Splinter Hemorrhages
Nonspecific finding associated with trauma most commonly but
also seen in subacute bacterial endocarditis and scleroderma.
Nail Pitting
Non-specific sign for psoriasis (additional signs include
onycholysis, thickening, and 'oilspot' lesions which are yellow patches on the
nail).
Quitter's Nail
Nicotine stained distally, but not proximally with clear line of
demarcation. See also article in Chest and NEJM clinical image. May also appear when
patientt switches to "lower tar" tobacco.
Finger nails grow at a rate of about 0.8-1.0 mm
per week. Using this, you can approximate when the clinical scenario causing
the nail finding occurred.
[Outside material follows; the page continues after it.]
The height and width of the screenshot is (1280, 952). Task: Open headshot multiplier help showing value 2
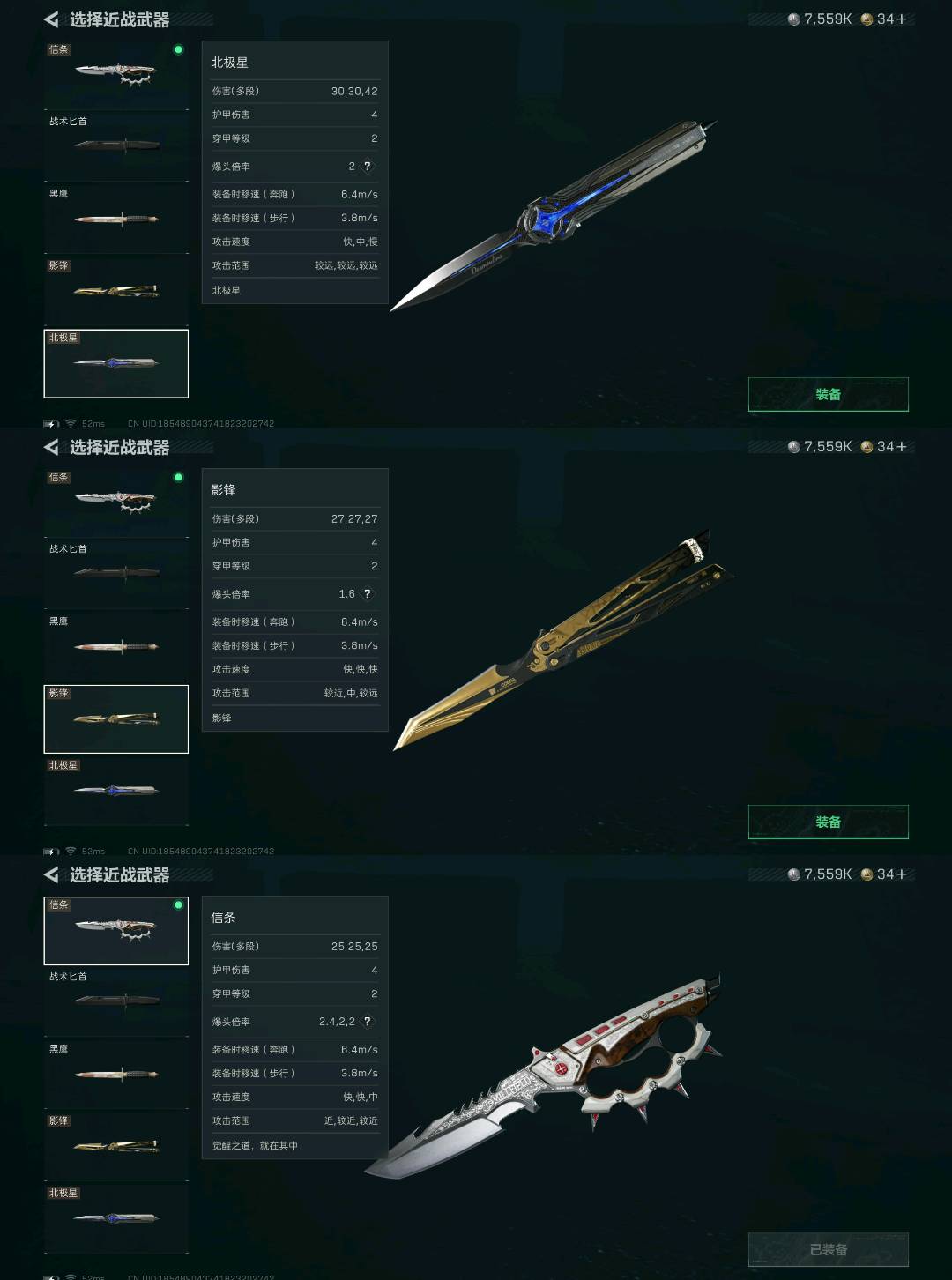368,166
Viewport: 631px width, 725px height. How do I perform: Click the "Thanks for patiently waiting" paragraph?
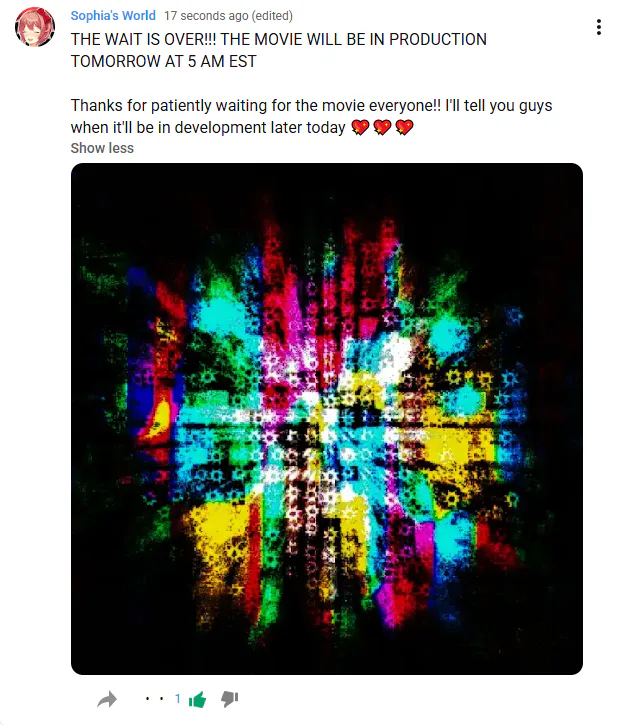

For example, approximating when someone has stopped
smoking who has quitter's nails.
Paronychia
Inflammation of the nail folds - red, swollen, often tender.
Frequent immersion in water a risk factor for chronic paronychia.
Clubbing
Angle between nail plate and proximal nail fold greater than 180
degrees.
Important causes of
clubbing in the adult:
- Lungs
- Lung Cancer (clubbing is in
general an ominous sign for this, and remember "beware of the yellow
clubbed digit". (Yellow from nicotine, and clubbed from cancer).
- Pus in the lung
(bronchiectasis as in CF, but also lung abscess and empyema)
- Pulmonary Fibrosis
- COPD IS NOT A CAUSE OF
CLUBBING (if you seen clubbing in
a COPD patient, think lung cancer)
- Heart
- R to L shunts
- Endocarditis
- Pericarditis
- There are other causes of
clubbing, outside the heart and lungs, but these are the important ones.
- If a patient has painful
wrists, painful ankles and comes to see you and you miss that they also
have clubbing, you will go down the wrong path looking for RA etc, when
what they have is Hypertrophic Pulmonary Osteoarthropathy. The
causes of HPOA are the same as those of clubbing.
Pseudoclubbing: distinguished from clubbing by the
preservation of the nail-fold angle and bony erosion of the terminal phalanges
on radiography. Pseudoclubbing is also more likely to be asymmetric.